[Prompt]: At the line with "Click the Math 101 course name", start copying; carry on through the last line of the material below, exactly as written, and stop there.

[Dataset extract]:
----------

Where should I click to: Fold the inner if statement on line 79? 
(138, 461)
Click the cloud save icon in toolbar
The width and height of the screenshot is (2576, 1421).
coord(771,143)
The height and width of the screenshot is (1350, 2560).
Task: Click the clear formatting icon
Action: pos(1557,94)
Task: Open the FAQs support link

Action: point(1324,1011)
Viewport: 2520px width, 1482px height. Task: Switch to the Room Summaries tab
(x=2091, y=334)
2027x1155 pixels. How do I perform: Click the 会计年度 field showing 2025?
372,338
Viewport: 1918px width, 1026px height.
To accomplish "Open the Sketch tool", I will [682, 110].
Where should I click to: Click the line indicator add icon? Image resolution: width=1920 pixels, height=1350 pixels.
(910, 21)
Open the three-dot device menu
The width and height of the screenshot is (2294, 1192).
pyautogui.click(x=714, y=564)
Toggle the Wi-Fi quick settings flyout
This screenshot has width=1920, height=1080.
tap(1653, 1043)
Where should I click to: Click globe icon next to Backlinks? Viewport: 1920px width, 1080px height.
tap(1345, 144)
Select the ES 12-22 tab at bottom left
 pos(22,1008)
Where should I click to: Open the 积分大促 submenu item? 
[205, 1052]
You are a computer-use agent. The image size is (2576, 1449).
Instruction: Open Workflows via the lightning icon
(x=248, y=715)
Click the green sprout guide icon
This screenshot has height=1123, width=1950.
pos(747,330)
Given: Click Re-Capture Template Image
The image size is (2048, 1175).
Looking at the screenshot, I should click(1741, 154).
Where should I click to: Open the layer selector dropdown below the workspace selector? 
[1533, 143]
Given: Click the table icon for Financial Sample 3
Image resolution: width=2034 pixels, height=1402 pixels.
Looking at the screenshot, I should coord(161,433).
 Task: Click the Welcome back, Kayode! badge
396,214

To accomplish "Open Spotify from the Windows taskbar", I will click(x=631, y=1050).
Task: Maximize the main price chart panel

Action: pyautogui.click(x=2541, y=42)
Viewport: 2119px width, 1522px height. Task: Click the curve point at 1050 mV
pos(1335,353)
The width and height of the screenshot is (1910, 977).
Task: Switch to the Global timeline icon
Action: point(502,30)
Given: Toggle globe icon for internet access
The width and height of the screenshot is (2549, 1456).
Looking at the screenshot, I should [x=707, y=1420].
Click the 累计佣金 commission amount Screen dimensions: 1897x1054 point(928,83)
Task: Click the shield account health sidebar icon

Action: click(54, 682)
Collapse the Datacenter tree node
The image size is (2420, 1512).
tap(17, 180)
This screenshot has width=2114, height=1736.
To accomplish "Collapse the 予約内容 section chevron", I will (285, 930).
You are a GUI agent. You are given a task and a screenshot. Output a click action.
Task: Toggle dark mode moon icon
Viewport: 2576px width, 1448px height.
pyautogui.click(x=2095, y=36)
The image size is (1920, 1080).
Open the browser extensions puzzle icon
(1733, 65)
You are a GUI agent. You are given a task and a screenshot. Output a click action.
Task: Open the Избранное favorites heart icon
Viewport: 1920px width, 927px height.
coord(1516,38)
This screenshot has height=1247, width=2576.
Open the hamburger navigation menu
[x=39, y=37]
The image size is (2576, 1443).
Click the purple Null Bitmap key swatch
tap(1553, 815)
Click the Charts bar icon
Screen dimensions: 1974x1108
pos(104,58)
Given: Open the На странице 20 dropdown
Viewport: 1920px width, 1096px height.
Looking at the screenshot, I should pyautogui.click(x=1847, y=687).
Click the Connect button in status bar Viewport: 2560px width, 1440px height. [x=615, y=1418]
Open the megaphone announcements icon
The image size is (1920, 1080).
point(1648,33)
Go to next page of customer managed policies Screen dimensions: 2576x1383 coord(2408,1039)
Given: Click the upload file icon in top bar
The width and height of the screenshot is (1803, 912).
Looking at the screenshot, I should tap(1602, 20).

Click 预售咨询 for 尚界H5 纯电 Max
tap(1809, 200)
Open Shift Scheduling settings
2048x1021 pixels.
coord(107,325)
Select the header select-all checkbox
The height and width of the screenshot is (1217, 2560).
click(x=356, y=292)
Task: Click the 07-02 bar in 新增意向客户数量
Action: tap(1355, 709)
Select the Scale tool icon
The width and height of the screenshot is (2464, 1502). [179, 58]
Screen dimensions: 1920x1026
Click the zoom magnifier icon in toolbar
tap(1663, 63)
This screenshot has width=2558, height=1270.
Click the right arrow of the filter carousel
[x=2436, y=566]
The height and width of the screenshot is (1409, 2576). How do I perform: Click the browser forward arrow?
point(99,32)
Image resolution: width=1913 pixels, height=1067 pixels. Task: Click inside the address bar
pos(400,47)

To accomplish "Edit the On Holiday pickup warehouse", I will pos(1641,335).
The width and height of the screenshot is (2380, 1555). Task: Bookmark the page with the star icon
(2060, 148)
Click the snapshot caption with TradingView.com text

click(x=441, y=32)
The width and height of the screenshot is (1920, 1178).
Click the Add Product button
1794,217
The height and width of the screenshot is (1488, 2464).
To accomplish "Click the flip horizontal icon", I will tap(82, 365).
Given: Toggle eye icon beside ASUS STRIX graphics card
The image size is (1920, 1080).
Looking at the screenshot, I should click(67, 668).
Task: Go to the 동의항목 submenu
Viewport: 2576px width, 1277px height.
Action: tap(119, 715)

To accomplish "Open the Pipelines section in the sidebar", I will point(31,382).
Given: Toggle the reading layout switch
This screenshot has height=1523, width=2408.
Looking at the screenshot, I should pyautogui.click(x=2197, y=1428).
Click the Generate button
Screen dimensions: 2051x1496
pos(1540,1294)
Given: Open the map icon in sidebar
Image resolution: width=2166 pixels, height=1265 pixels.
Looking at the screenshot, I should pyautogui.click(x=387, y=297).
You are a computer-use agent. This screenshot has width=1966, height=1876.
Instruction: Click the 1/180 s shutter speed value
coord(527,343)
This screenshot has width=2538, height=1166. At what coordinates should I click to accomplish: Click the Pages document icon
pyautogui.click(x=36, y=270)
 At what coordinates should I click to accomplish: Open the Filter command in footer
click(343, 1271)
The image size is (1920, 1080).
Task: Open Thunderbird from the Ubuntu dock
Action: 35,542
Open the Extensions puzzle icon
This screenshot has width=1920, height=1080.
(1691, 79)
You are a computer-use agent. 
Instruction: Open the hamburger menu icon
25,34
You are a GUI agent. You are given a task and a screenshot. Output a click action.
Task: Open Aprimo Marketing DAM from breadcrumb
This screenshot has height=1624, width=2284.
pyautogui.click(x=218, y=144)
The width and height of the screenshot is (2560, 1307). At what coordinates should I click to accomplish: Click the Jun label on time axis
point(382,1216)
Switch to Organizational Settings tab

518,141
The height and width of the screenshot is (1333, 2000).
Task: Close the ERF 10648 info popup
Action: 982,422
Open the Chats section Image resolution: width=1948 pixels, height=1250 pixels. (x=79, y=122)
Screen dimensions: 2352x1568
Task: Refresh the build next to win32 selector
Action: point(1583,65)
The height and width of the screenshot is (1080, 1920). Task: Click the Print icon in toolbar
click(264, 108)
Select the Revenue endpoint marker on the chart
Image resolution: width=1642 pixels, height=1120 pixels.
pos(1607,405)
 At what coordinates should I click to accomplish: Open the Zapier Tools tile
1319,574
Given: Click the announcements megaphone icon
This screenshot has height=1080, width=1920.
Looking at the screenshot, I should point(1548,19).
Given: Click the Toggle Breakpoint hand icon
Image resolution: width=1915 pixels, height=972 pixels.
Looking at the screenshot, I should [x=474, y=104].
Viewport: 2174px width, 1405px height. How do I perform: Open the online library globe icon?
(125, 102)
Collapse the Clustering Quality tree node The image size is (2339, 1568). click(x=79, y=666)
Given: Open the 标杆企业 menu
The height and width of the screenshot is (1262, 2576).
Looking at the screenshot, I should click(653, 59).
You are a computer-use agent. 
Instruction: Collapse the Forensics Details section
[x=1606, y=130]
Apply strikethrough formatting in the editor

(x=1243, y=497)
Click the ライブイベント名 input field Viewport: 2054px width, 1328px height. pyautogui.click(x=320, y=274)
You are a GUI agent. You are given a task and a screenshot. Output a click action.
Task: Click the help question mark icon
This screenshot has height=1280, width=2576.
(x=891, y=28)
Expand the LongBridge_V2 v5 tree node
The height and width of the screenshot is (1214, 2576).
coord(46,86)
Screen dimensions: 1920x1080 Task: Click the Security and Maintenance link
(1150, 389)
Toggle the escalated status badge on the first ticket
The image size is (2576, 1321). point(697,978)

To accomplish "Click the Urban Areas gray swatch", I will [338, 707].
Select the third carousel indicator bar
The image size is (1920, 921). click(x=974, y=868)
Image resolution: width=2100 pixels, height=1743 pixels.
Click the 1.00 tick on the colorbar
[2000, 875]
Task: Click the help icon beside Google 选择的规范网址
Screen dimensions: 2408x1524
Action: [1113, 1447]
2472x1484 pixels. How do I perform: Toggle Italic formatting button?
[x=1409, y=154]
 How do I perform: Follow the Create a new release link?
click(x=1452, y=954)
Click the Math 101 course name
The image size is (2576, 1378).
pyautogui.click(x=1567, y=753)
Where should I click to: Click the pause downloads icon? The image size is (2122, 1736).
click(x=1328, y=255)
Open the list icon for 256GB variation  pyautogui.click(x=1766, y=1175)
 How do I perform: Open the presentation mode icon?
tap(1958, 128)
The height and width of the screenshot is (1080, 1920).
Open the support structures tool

----------

[Reply]:
Click the Math 101 course name
The image size is (2576, 1378).
pyautogui.click(x=1567, y=753)
Where should I click to: Click the pause downloads icon? The image size is (2122, 1736).
click(x=1328, y=255)
Open the list icon for 256GB variation  pyautogui.click(x=1766, y=1175)
 How do I perform: Open the presentation mode icon?
tap(1958, 128)
The height and width of the screenshot is (1080, 1920).
Open the support structures tool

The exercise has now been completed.